Child soldiering & Colombia peace talks

fey‘[T]here seems to be agreement that the shape of a deal will require some form of conditional pardon or suspended sentence for the rank and file, many of whom were recruited as child soldiers.’

– Transitional justice expert Naomi Roht-Arriaza, Professor of Law at the University of California Hastings College of the Law in San Francisco, in an IntLawGrrls post entitled “Colombian peace talks advance, but raise difficult justice issues.” Naomi recaps her own presentation last week to judges in Colombia, “on how comparative experiences can help inform the difficult choices the country will need to make in order to finalize a peace deal with the armed insurgents (FARC and ELN) and bring an end to over 50 years of armed conflict.” She then proceeds to discuss initiatives like the prosecutions under the Justice and Peace Law (sentencing in one expected tomorrow), and further to survey issues on the table as the country tries to bring insurgency to an end. (credit for photo (c) Women’s Commission for Refugee Women and Children, courtesy of Watchlist)
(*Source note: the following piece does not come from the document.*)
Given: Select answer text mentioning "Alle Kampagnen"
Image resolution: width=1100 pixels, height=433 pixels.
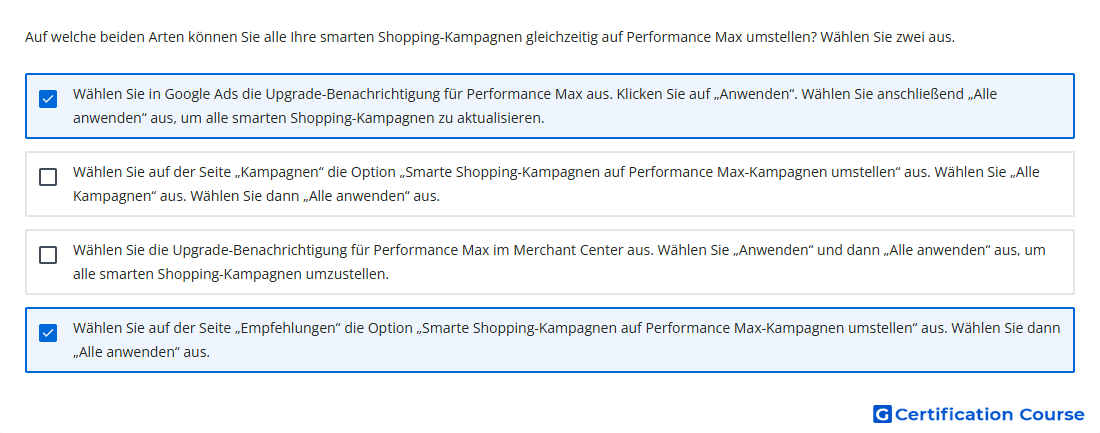Looking at the screenshot, I should pos(556,184).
Blanket amnesty is not likely on the table despite talk of “conditional pardon,” Naomi reports. This is in part because Colombian negotiators understand that this would not be looked on with favor by two crucial international bodies: the Inter-American Court of Human Rights, to which Colombia belongs by dint of its 1973 ratification of the 1969 American Convention on Human Rights, and the International Criminal Court, which in 2004 launched a preliminary investigation into actions on the territory of Colombia, an ICC state party.

Naomi’s implication that ICC monitoring since 2004 is shaping the form of eventual peace bears note. So too her indication that grappling with the past recruitment of children in Colombia – a phenomenon explored here and here – poses questions not unlike those voiced in my post yesterday.